• _Work item_: Once you reach the line containing "The image size", write out that line and every remaining line of the records exactly.

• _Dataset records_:

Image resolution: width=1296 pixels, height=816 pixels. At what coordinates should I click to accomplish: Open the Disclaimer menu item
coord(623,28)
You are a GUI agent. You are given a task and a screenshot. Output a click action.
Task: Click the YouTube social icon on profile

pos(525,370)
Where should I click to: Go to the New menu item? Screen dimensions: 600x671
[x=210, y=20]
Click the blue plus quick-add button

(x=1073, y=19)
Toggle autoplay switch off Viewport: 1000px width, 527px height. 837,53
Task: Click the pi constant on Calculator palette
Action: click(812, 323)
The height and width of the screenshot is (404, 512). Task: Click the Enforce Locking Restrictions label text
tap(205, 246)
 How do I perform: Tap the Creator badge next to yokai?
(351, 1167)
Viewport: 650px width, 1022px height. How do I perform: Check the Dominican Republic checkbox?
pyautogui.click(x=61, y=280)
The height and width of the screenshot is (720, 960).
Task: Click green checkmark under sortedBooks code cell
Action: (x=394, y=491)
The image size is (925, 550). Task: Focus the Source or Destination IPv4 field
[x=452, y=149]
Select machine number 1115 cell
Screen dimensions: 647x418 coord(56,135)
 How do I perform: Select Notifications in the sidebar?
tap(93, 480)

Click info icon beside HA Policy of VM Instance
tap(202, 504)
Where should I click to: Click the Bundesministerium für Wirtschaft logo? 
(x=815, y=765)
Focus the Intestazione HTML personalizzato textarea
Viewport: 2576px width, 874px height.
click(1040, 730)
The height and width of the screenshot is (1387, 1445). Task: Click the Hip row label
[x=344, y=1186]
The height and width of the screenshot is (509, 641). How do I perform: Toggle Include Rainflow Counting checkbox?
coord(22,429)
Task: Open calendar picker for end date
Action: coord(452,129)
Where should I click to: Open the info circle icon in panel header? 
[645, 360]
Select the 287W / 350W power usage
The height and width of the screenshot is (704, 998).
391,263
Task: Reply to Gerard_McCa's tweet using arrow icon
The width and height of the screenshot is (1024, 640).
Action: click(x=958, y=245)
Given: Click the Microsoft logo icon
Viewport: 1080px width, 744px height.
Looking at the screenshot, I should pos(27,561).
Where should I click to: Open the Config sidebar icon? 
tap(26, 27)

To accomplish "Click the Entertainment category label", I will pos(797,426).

• _Answer box_:
The image size is (925, 550). Task: Focus the Source or Destination IPv4 field
[x=452, y=149]
Select machine number 1115 cell
Screen dimensions: 647x418 coord(56,135)
 How do I perform: Select Notifications in the sidebar?
tap(93, 480)

Click info icon beside HA Policy of VM Instance
tap(202, 504)
Where should I click to: Click the Bundesministerium für Wirtschaft logo? 
(x=815, y=765)
Focus the Intestazione HTML personalizzato textarea
Viewport: 2576px width, 874px height.
click(1040, 730)
The height and width of the screenshot is (1387, 1445). Task: Click the Hip row label
[x=344, y=1186]
The height and width of the screenshot is (509, 641). How do I perform: Toggle Include Rainflow Counting checkbox?
coord(22,429)
Task: Open calendar picker for end date
Action: coord(452,129)
Where should I click to: Open the info circle icon in panel header? 
[645, 360]
Select the 287W / 350W power usage
The height and width of the screenshot is (704, 998).
391,263
Task: Reply to Gerard_McCa's tweet using arrow icon
The width and height of the screenshot is (1024, 640).
Action: click(x=958, y=245)
Given: Click the Microsoft logo icon
Viewport: 1080px width, 744px height.
Looking at the screenshot, I should pos(27,561).
Where should I click to: Open the Config sidebar icon? 
tap(26, 27)

To accomplish "Click the Entertainment category label", I will pos(797,426).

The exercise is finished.